No, it's sourced from the initial capitalization of the firm and then realized returns that are reinvested. You can't offer insurance until you're capitalized enough to handle claims on the same day the policy takes effect.

Ideally the premiums will cover payouts and day-to-day business expenses, so the invested money can just keep being reinvested, hopefully into longer term and more aggressive investments. The premiums and payouts get rolled into underwriting profit/income. And that can eventually get rolled into new investments.

Here, look at state farm for 2019[1].

Their underwriting gain was $777 million on $65.2 billion in total premium. Their investment income was $5 billion with a net worth of over $100 billion, which is more than 6 times larger their underwriting premiums.

Their profit ratio for underwriting is like 1.2% because they're not trying to maximize that profit. A large reason they're not trying to maximize it is that for admitted policies, there's usually an upper limit to how much aggregate premium can go to anything other than paying out claims (eg: [2] and [3]).

So for an insurer, they don't want to set themselves up to depend on premiums to fund the investment arm because 1) there's an upper limit on how much aggregate premium can go towards anything other than claims 2) there's no limit on how much aggregate premium can go towards claims, 3) growing premium haphazardly can result in less money available for investing due to other regulations that limit risk and require a certain amount of liquidity for claims.

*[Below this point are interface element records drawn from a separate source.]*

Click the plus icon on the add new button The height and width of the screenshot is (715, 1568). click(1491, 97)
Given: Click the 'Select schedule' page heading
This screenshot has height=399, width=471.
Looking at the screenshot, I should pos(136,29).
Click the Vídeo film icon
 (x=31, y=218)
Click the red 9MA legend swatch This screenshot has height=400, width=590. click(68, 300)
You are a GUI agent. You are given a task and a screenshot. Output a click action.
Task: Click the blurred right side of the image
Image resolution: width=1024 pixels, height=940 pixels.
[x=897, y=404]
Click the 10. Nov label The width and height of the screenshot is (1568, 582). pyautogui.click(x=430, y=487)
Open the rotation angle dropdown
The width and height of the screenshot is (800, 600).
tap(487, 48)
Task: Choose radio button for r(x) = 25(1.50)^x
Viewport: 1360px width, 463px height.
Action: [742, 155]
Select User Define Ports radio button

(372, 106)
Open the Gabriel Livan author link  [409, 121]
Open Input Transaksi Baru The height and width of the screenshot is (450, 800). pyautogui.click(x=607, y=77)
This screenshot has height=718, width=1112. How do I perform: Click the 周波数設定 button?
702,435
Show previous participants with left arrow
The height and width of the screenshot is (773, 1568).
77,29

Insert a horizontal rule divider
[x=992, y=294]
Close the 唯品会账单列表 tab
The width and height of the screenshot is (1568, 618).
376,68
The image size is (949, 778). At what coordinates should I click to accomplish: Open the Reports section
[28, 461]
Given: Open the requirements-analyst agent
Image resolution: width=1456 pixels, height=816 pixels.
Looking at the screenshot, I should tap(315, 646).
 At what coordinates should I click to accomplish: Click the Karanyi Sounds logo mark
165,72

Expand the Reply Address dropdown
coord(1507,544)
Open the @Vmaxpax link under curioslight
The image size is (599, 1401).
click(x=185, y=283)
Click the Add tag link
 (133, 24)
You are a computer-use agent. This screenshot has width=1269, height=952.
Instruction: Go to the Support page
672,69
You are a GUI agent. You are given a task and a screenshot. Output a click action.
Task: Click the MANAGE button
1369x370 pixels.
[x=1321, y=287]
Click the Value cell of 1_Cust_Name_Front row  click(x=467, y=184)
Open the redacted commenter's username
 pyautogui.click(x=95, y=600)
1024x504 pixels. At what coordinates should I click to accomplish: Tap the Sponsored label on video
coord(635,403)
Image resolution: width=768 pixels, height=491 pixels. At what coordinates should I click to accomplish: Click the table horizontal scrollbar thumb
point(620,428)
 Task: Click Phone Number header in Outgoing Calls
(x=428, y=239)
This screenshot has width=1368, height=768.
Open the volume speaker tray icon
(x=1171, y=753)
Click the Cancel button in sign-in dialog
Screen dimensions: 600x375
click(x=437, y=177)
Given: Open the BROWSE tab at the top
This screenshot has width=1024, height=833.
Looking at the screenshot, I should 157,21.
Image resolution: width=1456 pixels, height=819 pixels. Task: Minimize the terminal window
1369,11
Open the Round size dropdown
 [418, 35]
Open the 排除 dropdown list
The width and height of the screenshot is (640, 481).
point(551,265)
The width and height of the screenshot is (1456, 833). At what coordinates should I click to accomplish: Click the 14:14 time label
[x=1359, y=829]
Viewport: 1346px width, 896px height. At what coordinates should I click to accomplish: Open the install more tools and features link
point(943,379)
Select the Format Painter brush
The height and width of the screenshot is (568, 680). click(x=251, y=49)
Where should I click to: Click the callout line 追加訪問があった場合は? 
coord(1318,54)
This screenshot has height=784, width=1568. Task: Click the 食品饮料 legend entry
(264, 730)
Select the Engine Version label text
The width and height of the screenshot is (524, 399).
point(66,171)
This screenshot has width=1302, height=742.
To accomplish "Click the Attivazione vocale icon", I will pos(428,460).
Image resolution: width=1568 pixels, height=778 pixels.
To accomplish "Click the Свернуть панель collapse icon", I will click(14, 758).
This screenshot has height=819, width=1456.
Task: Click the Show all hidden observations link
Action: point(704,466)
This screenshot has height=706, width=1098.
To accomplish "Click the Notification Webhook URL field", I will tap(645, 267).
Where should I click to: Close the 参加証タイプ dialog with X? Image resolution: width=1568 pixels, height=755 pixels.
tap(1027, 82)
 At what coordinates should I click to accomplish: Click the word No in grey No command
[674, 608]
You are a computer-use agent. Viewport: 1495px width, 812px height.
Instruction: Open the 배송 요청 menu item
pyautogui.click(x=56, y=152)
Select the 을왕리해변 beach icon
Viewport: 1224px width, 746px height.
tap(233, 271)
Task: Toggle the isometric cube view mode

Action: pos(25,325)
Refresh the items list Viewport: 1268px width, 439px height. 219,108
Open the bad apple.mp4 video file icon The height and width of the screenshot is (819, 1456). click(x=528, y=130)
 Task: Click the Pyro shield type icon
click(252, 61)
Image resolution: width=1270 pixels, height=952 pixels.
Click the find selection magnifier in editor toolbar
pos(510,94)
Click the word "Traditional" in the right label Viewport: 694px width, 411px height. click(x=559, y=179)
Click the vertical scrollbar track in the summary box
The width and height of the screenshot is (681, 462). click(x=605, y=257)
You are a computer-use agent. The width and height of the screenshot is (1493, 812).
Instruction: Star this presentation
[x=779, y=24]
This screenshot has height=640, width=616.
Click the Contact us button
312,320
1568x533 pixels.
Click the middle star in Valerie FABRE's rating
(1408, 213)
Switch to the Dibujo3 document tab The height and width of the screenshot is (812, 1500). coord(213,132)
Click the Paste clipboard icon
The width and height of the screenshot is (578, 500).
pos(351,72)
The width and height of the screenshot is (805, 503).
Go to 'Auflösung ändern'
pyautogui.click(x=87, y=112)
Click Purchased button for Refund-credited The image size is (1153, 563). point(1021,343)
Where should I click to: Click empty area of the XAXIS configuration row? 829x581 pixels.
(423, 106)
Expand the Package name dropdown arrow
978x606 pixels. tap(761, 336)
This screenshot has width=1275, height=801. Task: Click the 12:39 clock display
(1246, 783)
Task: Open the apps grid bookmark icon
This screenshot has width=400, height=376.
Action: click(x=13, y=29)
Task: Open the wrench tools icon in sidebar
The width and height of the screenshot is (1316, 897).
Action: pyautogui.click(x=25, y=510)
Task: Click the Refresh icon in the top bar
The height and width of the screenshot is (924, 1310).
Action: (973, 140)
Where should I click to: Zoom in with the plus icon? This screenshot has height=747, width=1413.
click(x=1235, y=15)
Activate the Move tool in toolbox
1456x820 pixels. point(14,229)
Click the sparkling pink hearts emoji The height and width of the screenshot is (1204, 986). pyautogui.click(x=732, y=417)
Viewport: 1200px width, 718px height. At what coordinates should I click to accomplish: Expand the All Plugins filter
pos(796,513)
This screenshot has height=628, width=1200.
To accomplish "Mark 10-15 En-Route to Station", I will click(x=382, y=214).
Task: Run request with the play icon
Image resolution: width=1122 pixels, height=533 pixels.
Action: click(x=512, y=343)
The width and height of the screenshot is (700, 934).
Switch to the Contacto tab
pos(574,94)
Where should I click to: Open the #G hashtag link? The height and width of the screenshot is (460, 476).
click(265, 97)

[1]: https://newsroom.statefarm.com/2019-state-farm-financial-res... [2]: https://www.law.cornell.edu/regulations/california/10-CCR-Se... [3]: https://consumerfed.org/press_release/auto-insurers-reaped-n...


The seed comes from initial investment, but if premiums weren't a major component of growth they'd just be an investment firm.

They don't have control over investment returns for the most part, so premiums are the only avenue for growth that they can do something about.